SENZA BAVAGLIO -Con la stampa tedesca, Miro parla volentieri della sua nuova esperienza. E' spontaneo, disponibile, comunicativo. All'estero si ha l'impressione che Klose in Italia sia costretto da chissà quali ordini ' superiori' al mutismo più ermetico, e che sia felice delle sue rimpatriate con la Nazionale in Germania anche per togliersi un bavaglio insopportabile. Lo dimostra la franchezza della sua intervista pubblicata ieri dalla Bild con grande risalto. Con due messaggi fondamentali da parte di Miro. Primo: nella Lazio ha trovato l'ambiente ideale per la riscossa dopo le amarezze bavaresi sotto Van Gaal. Secondo: è un combattente e irivali non gli fanno paura.

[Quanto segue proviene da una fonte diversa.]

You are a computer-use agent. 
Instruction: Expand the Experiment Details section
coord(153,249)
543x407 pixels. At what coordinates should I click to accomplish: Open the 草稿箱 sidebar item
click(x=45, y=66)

L’ANALOGIA -Anzitutto, come mai questa sua rinascita dopo una stagione in cui aveva segnato soltanto un gol per i colori del Bayern? «Nella Lazio, sotto la conduzione dell'allenatore Reja, posso giocare come mi concede di fare il ct Loew. Come punta tornante mi cerco da solo la posizione piùopportuna, guardo come si sviluppa l'azione- ha spiegato Klose -Questa libertà e la copertura da parte dell'allenatore sono molto importanti per me. Con me non bisogna sempre ripetere molte volte come devo giocare. Sono da troppo tempo nell'ambiente per sentirmi fare certe raccomandazioni».

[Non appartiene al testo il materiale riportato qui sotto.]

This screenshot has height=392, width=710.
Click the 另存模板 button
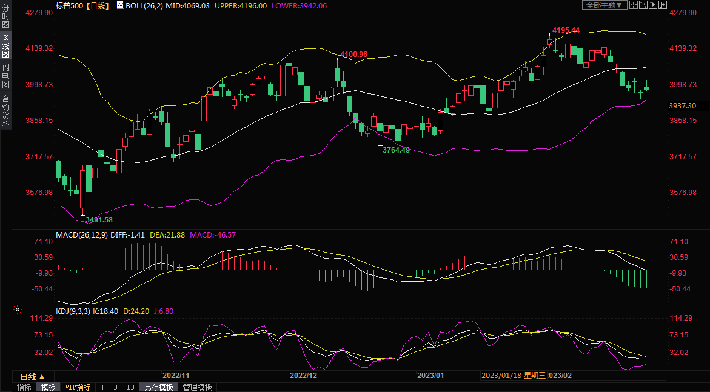tap(159, 387)
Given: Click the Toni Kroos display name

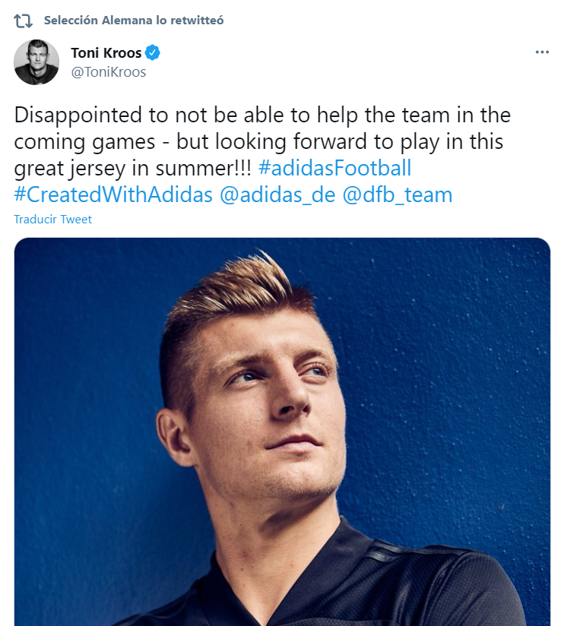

IL KILLER -Non può fare a meno di sorridere, Klose, quando gli intervistatori gli ricordano che in Italia lo hanno già soprannominato 'il killer'.«Se è per questo, ho anche letto che sono un mostro del gol. L'ho trovato divertente. Noi tutti ci troviamo veramente bene a Roma. Quando dico noi, intendo anche mia moglie e i bambini. Per me è un requisito fondamentale per un buon rendimento che la mia famiglia stia bene. E che io sia completamente a posto sul piano fisico». Per inciso, la botta al ginocchio, souvenir della Fiorentina, si sta riassorbendo. Ieri mattina, prima del volo a Istanbul, Klose ha sostenuto un leggero allenamento insieme con gli altri nazionali usciti malconci dal campionato (il capitano Lahm, Ozil, Mertesacker).

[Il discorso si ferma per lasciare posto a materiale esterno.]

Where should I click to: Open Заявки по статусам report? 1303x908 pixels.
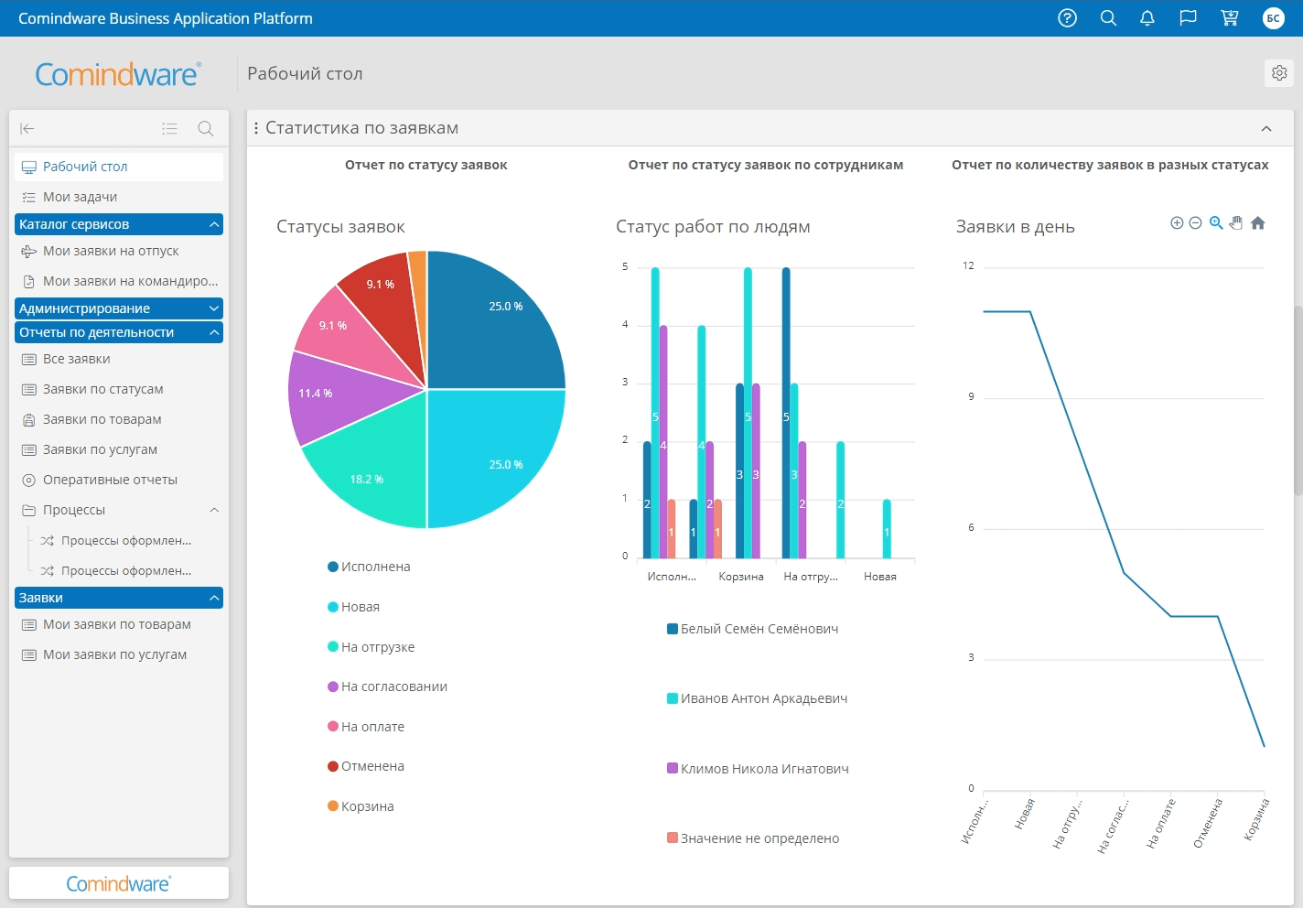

IL FUTURO -La concorrenza di Mario Gomez in Nazionale, non la sente come un pericolo, ma piuttosto è uno stimolo:« Mi dite che Mario ha ripreso a segnare parecchio ? Mi fa piacere per lui. So molto bene quanto siano importanti i gol per un attaccante. Però io non ho paura di nessuno. Il mio futuro in Nazionale? Dipende soltanto da me e dalle mie condizioni fisiche. E io sto benissimo ». L'idea di un suo ritiro dalla Nazionale, evocata dagli intervistatori, lo offende: « No, non penso affatto di ritirarmi. Non prenderò alcuna decisione prima di Euro 2012. Sono un impulsivo, sarà il mio istinto a decidere. Ma fino a quando mi divertirò e sarò fisicamente valido, voglio continuareagiocare».